Comment expliquer ces protocoles si particuliers lors des libérations d’otages par le Hamas dans la bande de Gaza ? Quel est l’objectif derrière ces mises en scène ?

Le Hamas veut prouver, avec ses moyens, qu’il n’est pas éradiqué, qu’il a encore le soutien populaire et comme il le déclare, que le combat continue. C’est source de confusion, quand on voit la situation à Gaza, où presque tout est détruit et où en réalité, plus aucune vie sociale n’est possible. Pour autant, l’objectif de Netanyahou affiché dès le 8 octobre, qui était d’éradiquer le Hamas, n’est pas atteint. Le Hamas est peut-être très affaibli, mais il n’est pas mort.
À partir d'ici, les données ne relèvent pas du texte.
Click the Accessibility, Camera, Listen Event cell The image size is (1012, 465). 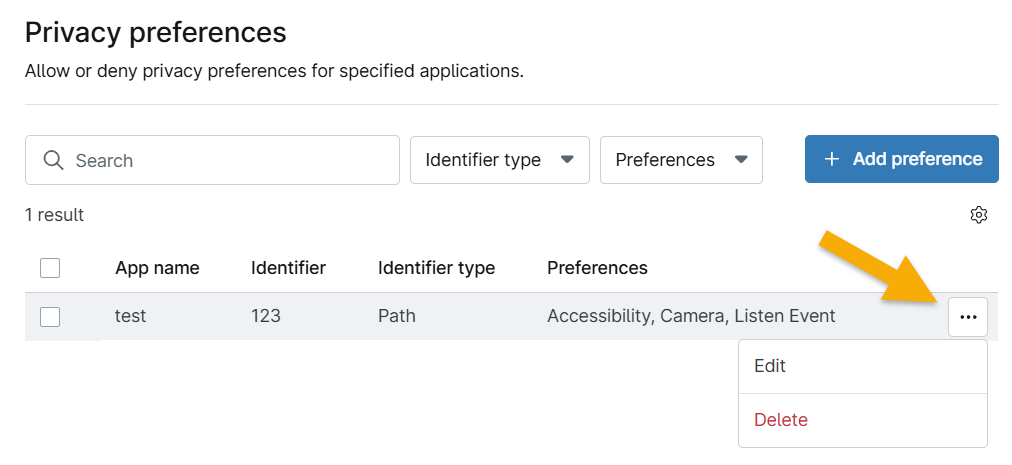(691, 316)
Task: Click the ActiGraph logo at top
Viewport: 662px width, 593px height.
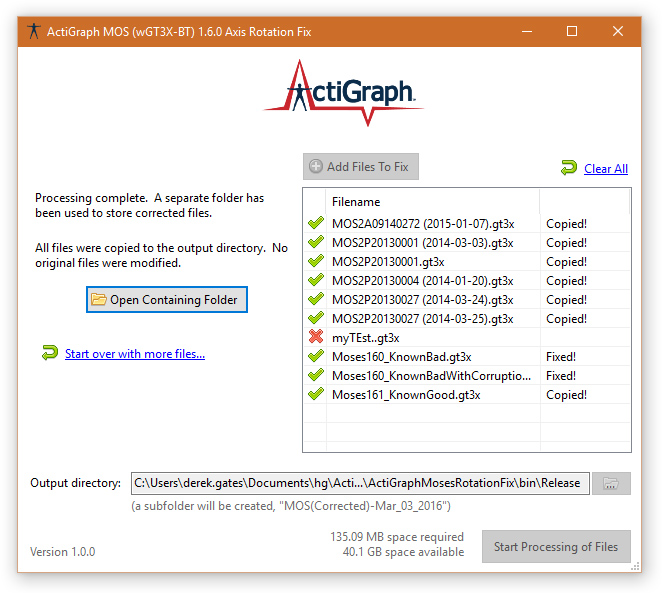Action: tap(343, 94)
Ce qui est important de souligner, c’est que plus l’acharnement israélien contre les intérêts et les droits des Palestiniens sera fort, plus le Hamas parviendra à recruter. Quand Anthony Blinken a expliqué récemment qu’en réalité, le Hamas a recruté autant de nouveaux militants et combattants que de nombre de morts qu’il a subies, c’est assez révélateur de la situation. Je ne sais pas d’où il tirait ses chiffres ni s’ils sont vérifiables. Mais même si la totalité des combattants tués n’a pas été remplacée, c’est un indicateur important que même le Secrétaire d’Etat américain soit obligé de reconnaître que le Hamas n’est pas éradiqué et qu’il est toujours prêt à combattre.Ces scènes ont un impact fort. Vous avez les combattants du Hamas, qui sont tous des grands gaillards de 1m90, au milieu des otages souriants. C’est bien entendu de la mise en scène. Ce n’est pas très sain, mais ce qui est sûr c’est que ça marque les esprits. Il ne faut pas regarder ces scènes-là avec nos lunettes occidentales mais avec celles des Palestiniens et des peuples de la région. Même si c’est en partie du bluff, il n’empêche que la puissance de ces images marque l’opinion publique et fait réagir. La preuve, on en parle. En termes de communication, c’est une opération réussie.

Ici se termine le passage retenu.